Trata-se, simultaneamente, de um colapso da atual ordem mundial e do estabelecimento de uma nova ordem mundial alternativa e multipolar. Enquanto os decisores políticos do Ocidente parecem ter passado demasiado tempo a negar tais possibilidades, Riade parece já ter começado a ajustar-se às novas realidades, deixando o espaço aberto para que outros países a sigam. Ironicamente, Washington só se pode culpar a si próprio por esta confusão.

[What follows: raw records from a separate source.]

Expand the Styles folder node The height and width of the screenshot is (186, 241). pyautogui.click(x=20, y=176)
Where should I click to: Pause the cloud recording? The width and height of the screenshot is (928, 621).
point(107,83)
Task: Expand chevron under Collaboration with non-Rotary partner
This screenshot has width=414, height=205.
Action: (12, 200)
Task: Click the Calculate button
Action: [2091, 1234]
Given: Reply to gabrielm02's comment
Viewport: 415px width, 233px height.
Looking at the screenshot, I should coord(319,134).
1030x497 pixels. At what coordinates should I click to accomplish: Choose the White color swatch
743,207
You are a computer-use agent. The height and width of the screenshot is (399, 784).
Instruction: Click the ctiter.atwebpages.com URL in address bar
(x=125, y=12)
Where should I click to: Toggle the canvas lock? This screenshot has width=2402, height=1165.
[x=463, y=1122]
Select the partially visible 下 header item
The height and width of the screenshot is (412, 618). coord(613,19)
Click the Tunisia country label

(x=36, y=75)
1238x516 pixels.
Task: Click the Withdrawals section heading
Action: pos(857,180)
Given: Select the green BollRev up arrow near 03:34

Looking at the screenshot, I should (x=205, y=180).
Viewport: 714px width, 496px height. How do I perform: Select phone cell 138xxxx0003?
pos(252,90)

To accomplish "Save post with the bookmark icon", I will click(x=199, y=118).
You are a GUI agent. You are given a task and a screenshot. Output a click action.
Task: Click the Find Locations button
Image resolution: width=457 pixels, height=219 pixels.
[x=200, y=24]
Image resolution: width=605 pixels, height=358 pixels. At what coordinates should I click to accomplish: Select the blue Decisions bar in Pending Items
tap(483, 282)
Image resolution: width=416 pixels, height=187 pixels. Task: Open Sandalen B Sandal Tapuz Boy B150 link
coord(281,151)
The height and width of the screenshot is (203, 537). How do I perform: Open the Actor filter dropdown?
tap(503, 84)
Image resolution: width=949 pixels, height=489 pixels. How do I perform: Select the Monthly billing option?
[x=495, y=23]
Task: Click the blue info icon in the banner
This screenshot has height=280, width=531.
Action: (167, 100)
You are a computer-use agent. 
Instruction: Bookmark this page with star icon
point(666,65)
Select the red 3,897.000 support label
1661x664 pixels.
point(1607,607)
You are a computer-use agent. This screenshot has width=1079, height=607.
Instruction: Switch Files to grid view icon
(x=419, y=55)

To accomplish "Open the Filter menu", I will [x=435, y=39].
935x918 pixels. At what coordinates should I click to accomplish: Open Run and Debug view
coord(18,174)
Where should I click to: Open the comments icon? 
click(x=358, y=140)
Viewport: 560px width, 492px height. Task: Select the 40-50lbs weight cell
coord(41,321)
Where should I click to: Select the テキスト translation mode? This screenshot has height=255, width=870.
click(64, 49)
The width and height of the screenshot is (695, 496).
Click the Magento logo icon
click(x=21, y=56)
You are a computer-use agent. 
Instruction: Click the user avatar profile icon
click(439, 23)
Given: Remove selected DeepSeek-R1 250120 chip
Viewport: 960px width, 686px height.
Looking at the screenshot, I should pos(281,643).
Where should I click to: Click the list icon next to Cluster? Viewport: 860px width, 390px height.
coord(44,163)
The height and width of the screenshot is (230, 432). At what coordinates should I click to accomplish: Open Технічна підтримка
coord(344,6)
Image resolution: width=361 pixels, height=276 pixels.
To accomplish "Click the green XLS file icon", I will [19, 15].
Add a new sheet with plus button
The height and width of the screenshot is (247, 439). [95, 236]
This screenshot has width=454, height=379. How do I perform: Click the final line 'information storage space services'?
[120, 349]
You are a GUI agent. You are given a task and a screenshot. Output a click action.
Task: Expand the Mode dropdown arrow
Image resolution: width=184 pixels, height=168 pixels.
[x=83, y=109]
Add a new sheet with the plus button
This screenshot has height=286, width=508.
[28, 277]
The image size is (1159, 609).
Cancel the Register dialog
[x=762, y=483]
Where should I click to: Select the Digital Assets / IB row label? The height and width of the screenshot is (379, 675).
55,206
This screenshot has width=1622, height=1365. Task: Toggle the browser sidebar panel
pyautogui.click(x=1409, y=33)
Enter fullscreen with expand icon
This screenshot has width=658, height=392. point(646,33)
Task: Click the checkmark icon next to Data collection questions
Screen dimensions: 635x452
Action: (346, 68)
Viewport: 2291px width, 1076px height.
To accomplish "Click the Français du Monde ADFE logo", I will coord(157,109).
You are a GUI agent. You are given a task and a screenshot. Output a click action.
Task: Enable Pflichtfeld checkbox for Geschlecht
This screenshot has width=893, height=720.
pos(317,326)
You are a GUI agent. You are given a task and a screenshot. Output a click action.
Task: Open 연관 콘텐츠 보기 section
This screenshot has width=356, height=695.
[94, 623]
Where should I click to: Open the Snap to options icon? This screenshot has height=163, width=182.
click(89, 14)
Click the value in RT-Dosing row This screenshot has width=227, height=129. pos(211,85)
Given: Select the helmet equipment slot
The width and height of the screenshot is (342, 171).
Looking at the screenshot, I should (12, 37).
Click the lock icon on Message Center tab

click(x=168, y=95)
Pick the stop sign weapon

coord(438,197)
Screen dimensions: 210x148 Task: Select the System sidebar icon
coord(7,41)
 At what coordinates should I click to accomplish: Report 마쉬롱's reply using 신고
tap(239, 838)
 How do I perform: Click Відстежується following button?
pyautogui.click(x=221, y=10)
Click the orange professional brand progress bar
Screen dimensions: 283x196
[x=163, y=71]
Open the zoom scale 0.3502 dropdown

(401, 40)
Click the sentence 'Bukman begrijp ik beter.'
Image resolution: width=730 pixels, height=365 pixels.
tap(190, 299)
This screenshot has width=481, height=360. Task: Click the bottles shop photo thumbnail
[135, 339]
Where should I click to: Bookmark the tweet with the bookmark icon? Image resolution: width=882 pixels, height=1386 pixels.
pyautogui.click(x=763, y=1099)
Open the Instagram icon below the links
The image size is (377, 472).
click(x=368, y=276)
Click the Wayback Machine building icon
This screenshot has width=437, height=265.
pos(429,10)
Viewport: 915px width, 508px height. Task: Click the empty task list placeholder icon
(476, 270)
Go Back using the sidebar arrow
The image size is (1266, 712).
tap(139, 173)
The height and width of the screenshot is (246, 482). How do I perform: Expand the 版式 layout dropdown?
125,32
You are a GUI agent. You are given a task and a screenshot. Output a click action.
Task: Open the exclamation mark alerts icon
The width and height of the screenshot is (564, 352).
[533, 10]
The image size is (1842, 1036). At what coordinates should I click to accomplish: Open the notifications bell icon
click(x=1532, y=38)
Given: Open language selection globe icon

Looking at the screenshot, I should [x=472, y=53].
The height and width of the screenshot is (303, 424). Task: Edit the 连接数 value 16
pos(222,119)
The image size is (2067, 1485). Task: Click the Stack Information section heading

Quem é agora o verdadeiro «pária»?

Foi em meados da década de 1970 que os Estados Unidos, confrontados com uma inflação elevada, uma crise petrolífera e a recuperar de uma derrota no Vietname, entraram no que veio a ser conhecido como o sistema dos petrodólares – um sistema que tornaria o dólar americano a moeda central para as transacções financeiras relacionadas com a venda de petróleo. Este pacto cimentou a parceria entre os EUA e a Arábia Saudita. Avançamos para 2019-2020. Joe Biden, candidato presidencial nos EUA, promete fazer da Arábia Saudita um Estado "pária" devido ao mau historial do Reino em matéria de direitos humanos. Em 2022, o presidente Biden descobre a insensatez das suas promessas de campanha e, cedendo à realidade, voa para Riade para fazer as pazes. Mas isso parece já ser demasiado tarde para mudar alguma coisa. Depois veio a guerra de Israel em Gaza, o que fez com que a aproximação dos EUA à Arábia Saudita se desmoronasse ainda mais, acelerando o afastamento saudita dos EUA em direção à China e à Rússia. Esta situação culminou com a decisão saudita de não renovar o pacto do petrodólar, finalizando assim o divórcio entre o dólar americano e as vendas de petróleo. O dólar deixou de ser a moeda central que gere a venda e a compra de uma mercadoria que continua a ser a chave das economias de quase todos os países do mundo.

A segunda vinda

Assim, o USD está agora à beira de se tornar um "pária financeiro", tendo os sauditas já encontrado potenciais alternativas. Já fizeram a adesão aos BRICS e já fazem parte do Projeto mBridge – uma experiência transfronteiriça com moedas digitais do banco central (CBDC) para o comércio internacional que já inclui a China, Hong Kong, os EAU e a Suíça. A Arábia Saudita é agora um participante de pleno direito neste projeto, o que significa que este projeto conta agora com o maior produtor de petróleo do mundo. O seu impacto não é difícil de antecipar: trata-se de uma grande elevação para plataformas financeiras que não o dólar americano, que em breve rivalizará com o dólar americano, terá um impacto negativo na economia americana e afectará gravemente os mercados financeiros americanos.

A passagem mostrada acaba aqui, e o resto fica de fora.